* _Your goal_:
The entries shown next need to be written again word for word.

· · · · ·

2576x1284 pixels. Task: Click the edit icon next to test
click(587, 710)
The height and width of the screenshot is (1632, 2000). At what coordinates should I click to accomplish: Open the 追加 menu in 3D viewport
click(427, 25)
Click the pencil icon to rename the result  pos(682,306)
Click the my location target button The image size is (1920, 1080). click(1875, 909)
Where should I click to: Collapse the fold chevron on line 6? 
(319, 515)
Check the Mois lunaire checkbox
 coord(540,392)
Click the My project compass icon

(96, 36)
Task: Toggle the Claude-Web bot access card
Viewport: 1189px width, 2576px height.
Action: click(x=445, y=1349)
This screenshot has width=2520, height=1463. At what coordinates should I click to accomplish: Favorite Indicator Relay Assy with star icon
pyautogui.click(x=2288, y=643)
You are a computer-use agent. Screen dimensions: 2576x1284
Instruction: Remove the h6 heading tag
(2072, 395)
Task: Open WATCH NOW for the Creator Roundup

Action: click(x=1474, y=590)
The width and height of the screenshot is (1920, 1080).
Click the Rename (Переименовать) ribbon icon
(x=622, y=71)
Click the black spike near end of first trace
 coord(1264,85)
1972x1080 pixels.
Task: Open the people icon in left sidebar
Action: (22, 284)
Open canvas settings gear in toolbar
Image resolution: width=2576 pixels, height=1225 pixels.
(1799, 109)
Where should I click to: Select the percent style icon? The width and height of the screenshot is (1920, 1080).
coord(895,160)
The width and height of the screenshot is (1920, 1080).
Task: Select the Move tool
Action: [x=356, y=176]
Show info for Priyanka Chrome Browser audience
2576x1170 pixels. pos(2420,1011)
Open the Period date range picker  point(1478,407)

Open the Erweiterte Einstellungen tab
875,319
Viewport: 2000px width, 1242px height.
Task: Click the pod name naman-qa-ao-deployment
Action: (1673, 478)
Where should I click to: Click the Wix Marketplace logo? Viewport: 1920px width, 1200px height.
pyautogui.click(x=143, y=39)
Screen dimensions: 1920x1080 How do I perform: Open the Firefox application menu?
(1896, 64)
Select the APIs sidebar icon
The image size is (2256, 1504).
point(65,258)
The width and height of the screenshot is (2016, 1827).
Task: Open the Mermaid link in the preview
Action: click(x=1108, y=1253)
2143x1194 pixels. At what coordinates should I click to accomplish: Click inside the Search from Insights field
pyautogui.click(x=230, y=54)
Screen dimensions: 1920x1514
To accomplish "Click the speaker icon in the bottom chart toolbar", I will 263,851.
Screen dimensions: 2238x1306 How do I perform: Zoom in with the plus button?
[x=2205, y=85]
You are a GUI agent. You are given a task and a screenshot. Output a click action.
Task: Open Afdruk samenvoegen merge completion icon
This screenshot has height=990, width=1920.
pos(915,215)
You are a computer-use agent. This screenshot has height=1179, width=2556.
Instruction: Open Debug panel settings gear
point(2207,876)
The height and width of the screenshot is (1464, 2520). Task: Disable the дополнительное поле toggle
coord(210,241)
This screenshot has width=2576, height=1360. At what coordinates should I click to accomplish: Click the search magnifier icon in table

· · · · ·

* _Task output_:
2576x1284 pixels. Task: Click the edit icon next to test
click(587, 710)
The height and width of the screenshot is (1632, 2000). At what coordinates should I click to accomplish: Open the 追加 menu in 3D viewport
click(427, 25)
Click the pencil icon to rename the result  pos(682,306)
Click the my location target button The image size is (1920, 1080). click(1875, 909)
Where should I click to: Collapse the fold chevron on line 6? 
(319, 515)
Check the Mois lunaire checkbox
 coord(540,392)
Click the My project compass icon

(96, 36)
Task: Toggle the Claude-Web bot access card
Viewport: 1189px width, 2576px height.
Action: click(x=445, y=1349)
This screenshot has width=2520, height=1463. At what coordinates should I click to accomplish: Favorite Indicator Relay Assy with star icon
pyautogui.click(x=2288, y=643)
You are a computer-use agent. Screen dimensions: 2576x1284
Instruction: Remove the h6 heading tag
(2072, 395)
Task: Open WATCH NOW for the Creator Roundup

Action: click(x=1474, y=590)
The width and height of the screenshot is (1920, 1080).
Click the Rename (Переименовать) ribbon icon
(x=622, y=71)
Click the black spike near end of first trace
 coord(1264,85)
1972x1080 pixels.
Task: Open the people icon in left sidebar
Action: (22, 284)
Open canvas settings gear in toolbar
Image resolution: width=2576 pixels, height=1225 pixels.
(1799, 109)
Where should I click to: Select the percent style icon? The width and height of the screenshot is (1920, 1080).
coord(895,160)
The width and height of the screenshot is (1920, 1080).
Task: Select the Move tool
Action: [x=356, y=176]
Show info for Priyanka Chrome Browser audience
2576x1170 pixels. pos(2420,1011)
Open the Period date range picker  point(1478,407)

Open the Erweiterte Einstellungen tab
875,319
Viewport: 2000px width, 1242px height.
Task: Click the pod name naman-qa-ao-deployment
Action: (1673, 478)
Where should I click to: Click the Wix Marketplace logo? Viewport: 1920px width, 1200px height.
pyautogui.click(x=143, y=39)
Screen dimensions: 1920x1080 How do I perform: Open the Firefox application menu?
(1896, 64)
Select the APIs sidebar icon
The image size is (2256, 1504).
point(65,258)
The width and height of the screenshot is (2016, 1827).
Task: Open the Mermaid link in the preview
Action: click(x=1108, y=1253)
2143x1194 pixels. At what coordinates should I click to accomplish: Click inside the Search from Insights field
pyautogui.click(x=230, y=54)
Screen dimensions: 1920x1514
To accomplish "Click the speaker icon in the bottom chart toolbar", I will 263,851.
Screen dimensions: 2238x1306 How do I perform: Zoom in with the plus button?
[x=2205, y=85]
You are a GUI agent. You are given a task and a screenshot. Output a click action.
Task: Open Afdruk samenvoegen merge completion icon
This screenshot has height=990, width=1920.
pos(915,215)
You are a computer-use agent. This screenshot has height=1179, width=2556.
Instruction: Open Debug panel settings gear
point(2207,876)
The height and width of the screenshot is (1464, 2520). Task: Disable the дополнительное поле toggle
coord(210,241)
This screenshot has width=2576, height=1360. At what coordinates should I click to accomplish: Click the search magnifier icon in table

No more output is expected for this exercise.